Coatar, a UI English major and a small-garden farmer, wants to create a program that would allow children in the Iowa City area the opportunity to participate in the growing season at her rural Johnson County home, with the help of a grant from the U.S. Department of Agriculture.

"I wrote my grant to say it would be an edible school yard where the kids come to farm," said Coatar, who will learn in March if she will receive the grant.

Two growing seasons ago, Coatar and her partner, then One Twenty Six co-owner Derek Perez, planted organic produce - tomatoes, squash, potatoes, okra, snow peas, arugula, lima beans - for Perez's restaurant.

"I fell in love with it," said Coatar, a native of Olympia Fields, Ill., who came to Iowa in 2000.

She began selling some of her produce at the Iowa City and Sycamore Farmers' Markets last year as a part-time vendor.

Now, hoping to receive $6,000 funds from the Agriculture Department to help kick off the project, she is planning an extracurricular-type group that would bring students out to her farm to do everything from planting seeds to pulling weeds - while keeping it fun, as boring and tedious as removing weeds may be, she said.

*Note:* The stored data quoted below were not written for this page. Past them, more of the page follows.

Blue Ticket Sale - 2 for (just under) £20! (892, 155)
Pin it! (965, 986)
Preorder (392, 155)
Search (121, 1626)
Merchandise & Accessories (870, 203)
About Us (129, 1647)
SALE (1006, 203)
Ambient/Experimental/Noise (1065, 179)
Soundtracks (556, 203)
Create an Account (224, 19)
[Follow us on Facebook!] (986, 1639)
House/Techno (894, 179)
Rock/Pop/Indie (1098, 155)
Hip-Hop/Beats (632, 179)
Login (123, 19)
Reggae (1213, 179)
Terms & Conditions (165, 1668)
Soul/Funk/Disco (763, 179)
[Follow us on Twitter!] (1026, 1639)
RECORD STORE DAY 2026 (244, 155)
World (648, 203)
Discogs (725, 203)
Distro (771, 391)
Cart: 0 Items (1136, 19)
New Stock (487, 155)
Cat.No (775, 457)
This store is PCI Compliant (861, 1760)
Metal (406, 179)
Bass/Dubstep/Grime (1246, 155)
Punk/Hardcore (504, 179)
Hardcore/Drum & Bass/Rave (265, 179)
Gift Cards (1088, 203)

The program, which would operate on roughly six days during growing season - between the end of April and October - of "just talking and things and learning" about the gardening process.

"And part of whatever we harvest, they would take home," Coatar said. "That's the whole idea."

She said she was inspired by similar ideas in California - including celebrity-chef Alice Waters' Chez Panisse Foundation implemented in the Berkeley Unified School District, in which students bring the harvested food back to their school to prepare for lunch.

Coatar said she has also flirted with the idea of creating a kid-friendly cookbook, filled with raw recipes that would require less parental involvement - "you don't want kids sautéing spinach," noted Coatar, who has a 3-year-old son, Julius.

Hoping to increase interest in her idea, she has met with a local group of parents aimed at improving the Iowa City School District's lunch program. She would eventually like to gain the support of the district, she said.

Initially a free program, Coatar said, "it's definitely a not-for-profit scenario."

In the future, she said, she plans to turn her current garden into a community-supported agriculture enterprise in which residents become a shareholder and receive harvested foods in return.

Regardless, she said, she hopes she can turn her farming into a full-time career or "at least give it a shot."

"I just really love being outdoors, and I think it's nice to work for yourself," Coatar said. "But I have a lot to learn."